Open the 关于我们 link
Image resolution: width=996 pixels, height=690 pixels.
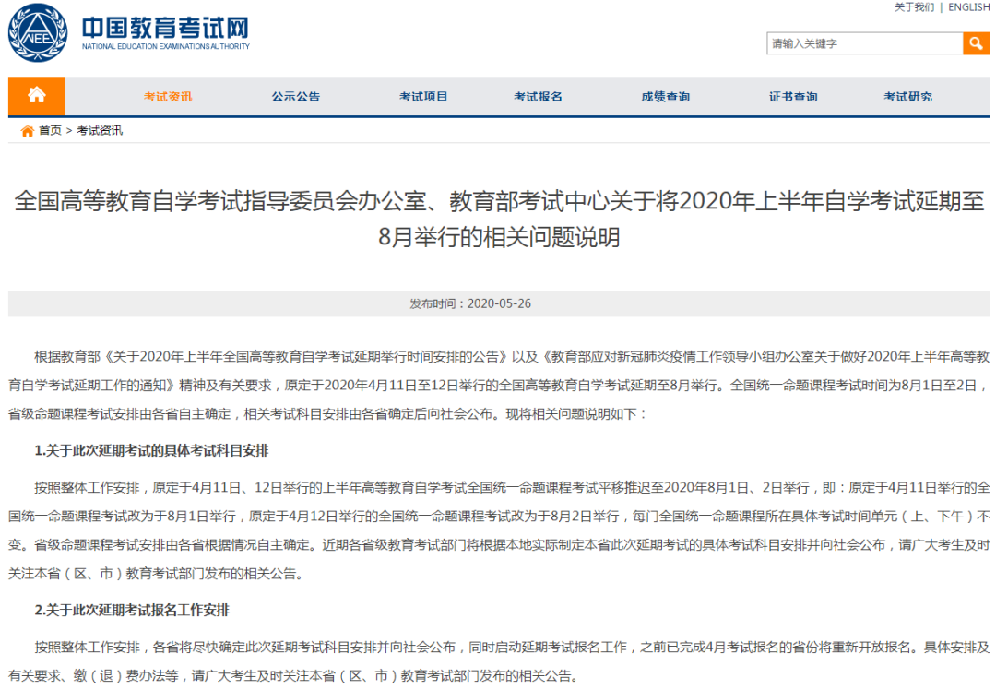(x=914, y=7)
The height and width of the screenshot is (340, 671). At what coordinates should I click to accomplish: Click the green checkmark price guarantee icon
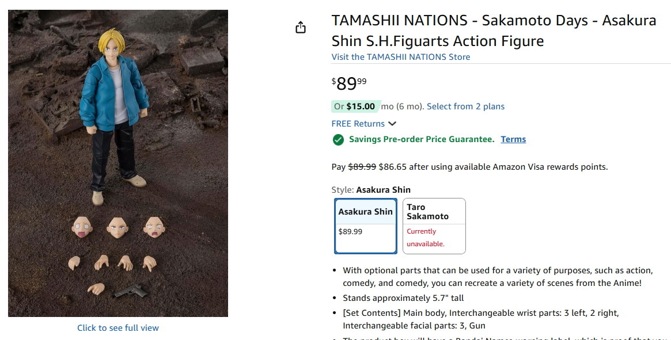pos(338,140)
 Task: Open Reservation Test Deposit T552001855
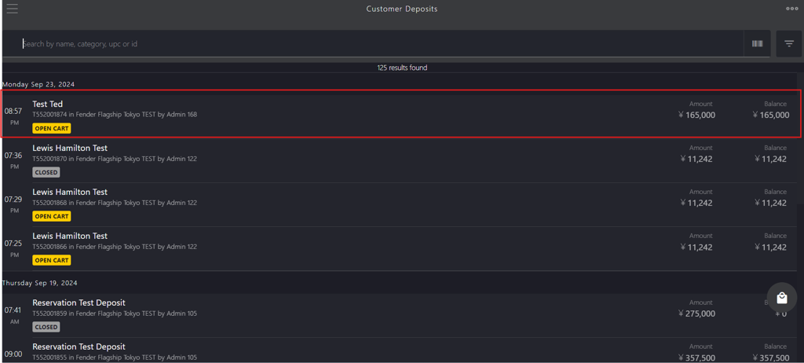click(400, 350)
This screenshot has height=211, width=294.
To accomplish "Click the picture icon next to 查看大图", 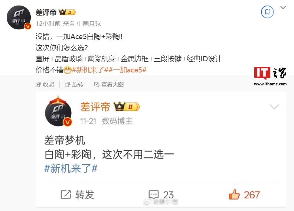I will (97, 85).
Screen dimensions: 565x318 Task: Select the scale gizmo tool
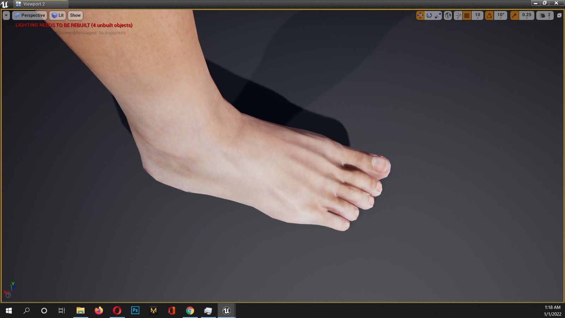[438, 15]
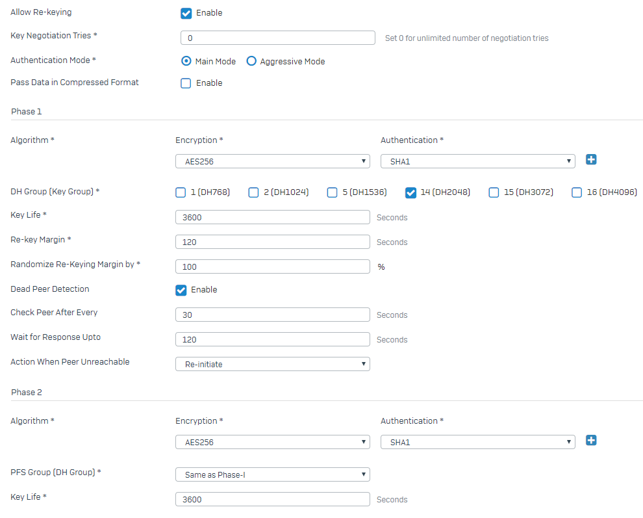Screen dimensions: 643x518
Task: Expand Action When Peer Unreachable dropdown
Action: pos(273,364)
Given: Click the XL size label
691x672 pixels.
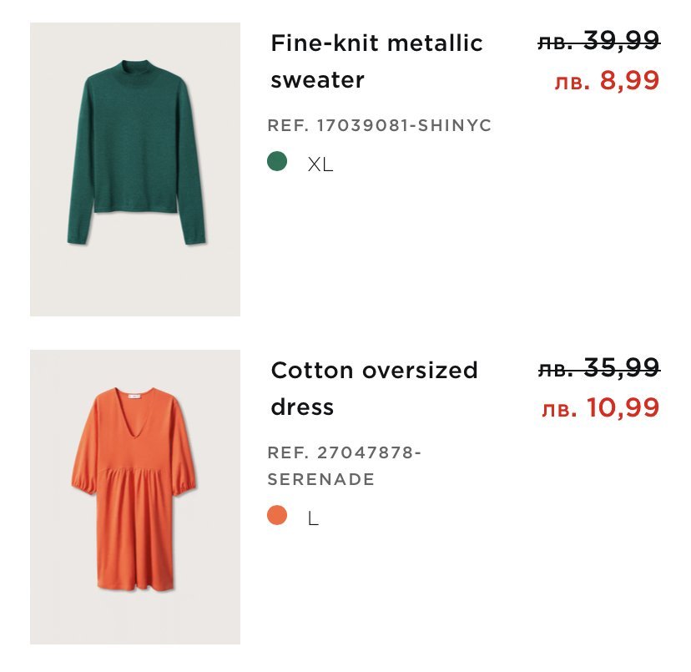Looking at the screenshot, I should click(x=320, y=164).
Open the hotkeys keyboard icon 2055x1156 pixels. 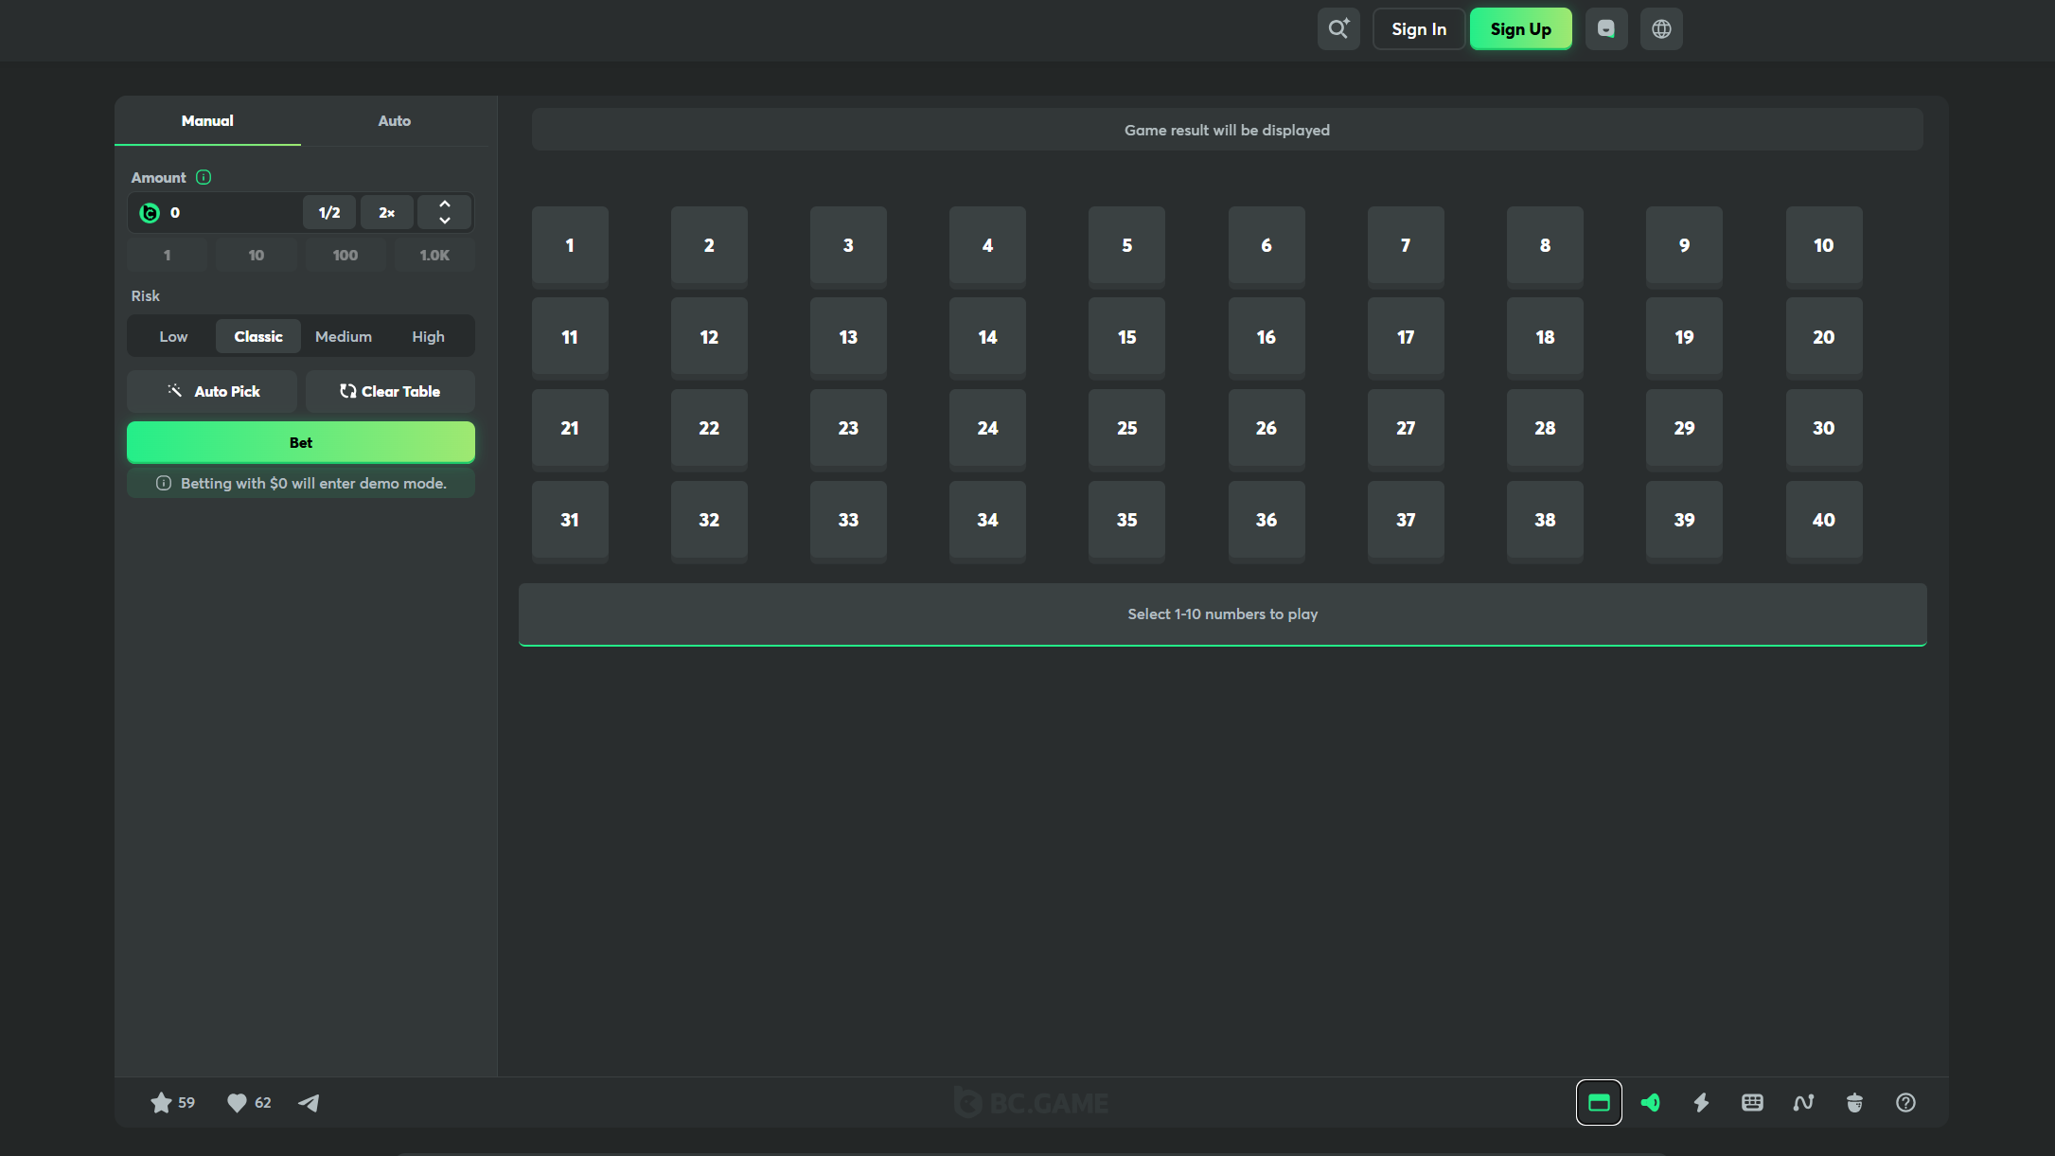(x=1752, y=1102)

------

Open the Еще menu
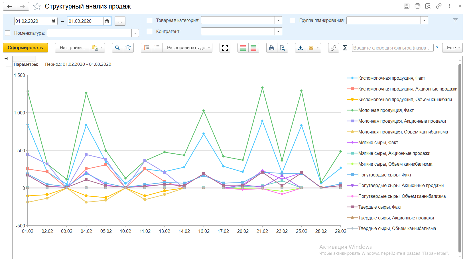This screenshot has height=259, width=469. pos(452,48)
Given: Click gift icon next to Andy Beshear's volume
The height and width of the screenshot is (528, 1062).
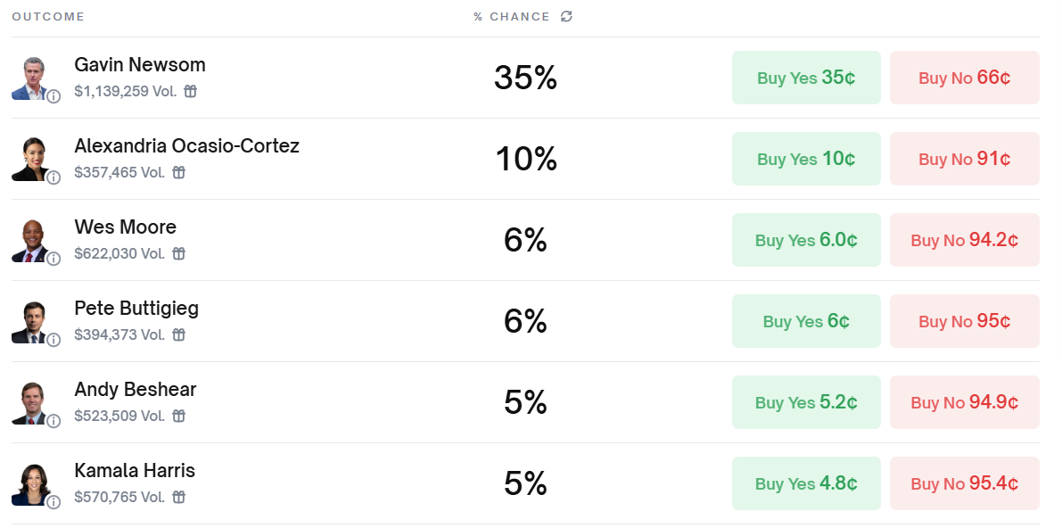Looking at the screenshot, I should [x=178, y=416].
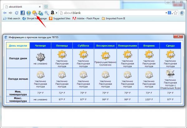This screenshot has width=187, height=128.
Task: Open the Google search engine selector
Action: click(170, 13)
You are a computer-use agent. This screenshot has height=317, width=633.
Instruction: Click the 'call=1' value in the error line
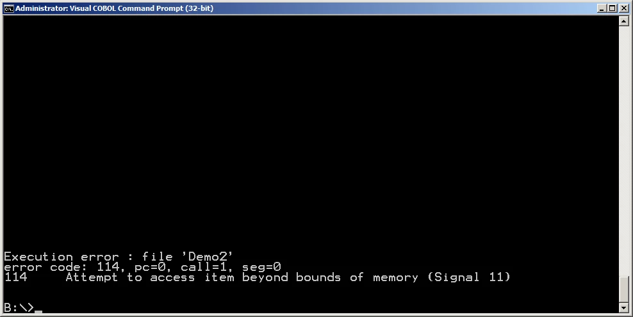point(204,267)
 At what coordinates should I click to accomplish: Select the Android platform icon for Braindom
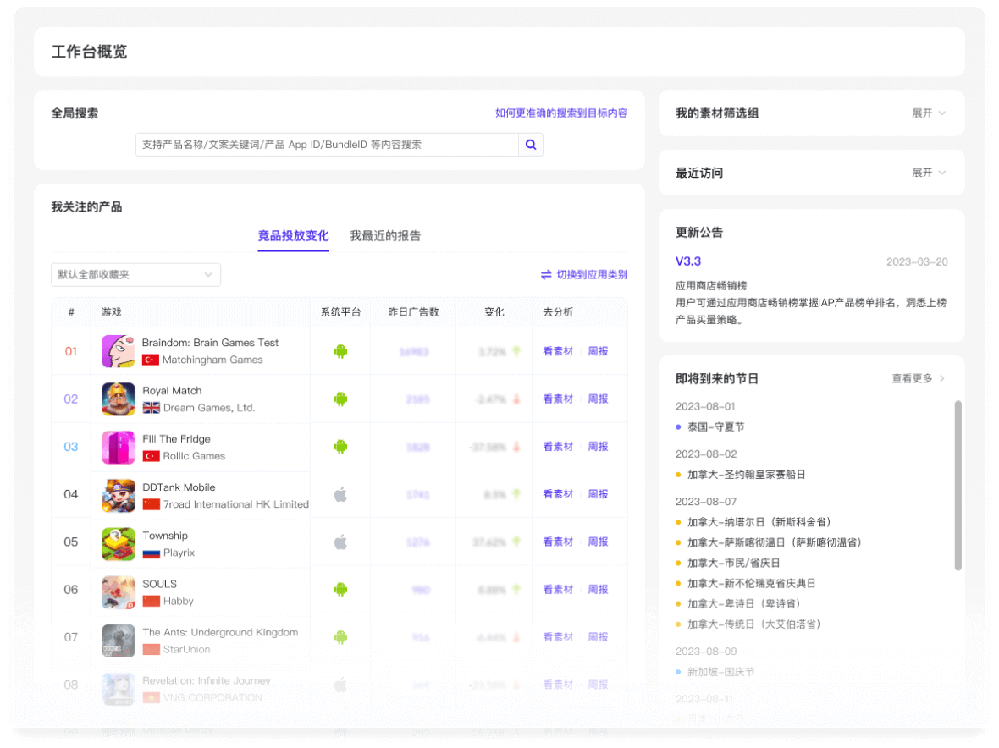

------

* Problem description *
Where a picture appears in the records above, omit it, and transcribe exactly the stretch of lines from the one with "Open the 关于我们 link" through the one with "This screenshot has height=211, width=294.".

* Answer for the task *
Open the 关于我们 link
Image resolution: width=996 pixels, height=690 pixels.
(x=914, y=7)
The height and width of the screenshot is (340, 671). At what coordinates should I click to accomplish: Click the green checkmark price guarantee icon
pos(338,140)
 Task: Open Reservation Test Deposit T552001855
click(400, 350)
This screenshot has height=211, width=294.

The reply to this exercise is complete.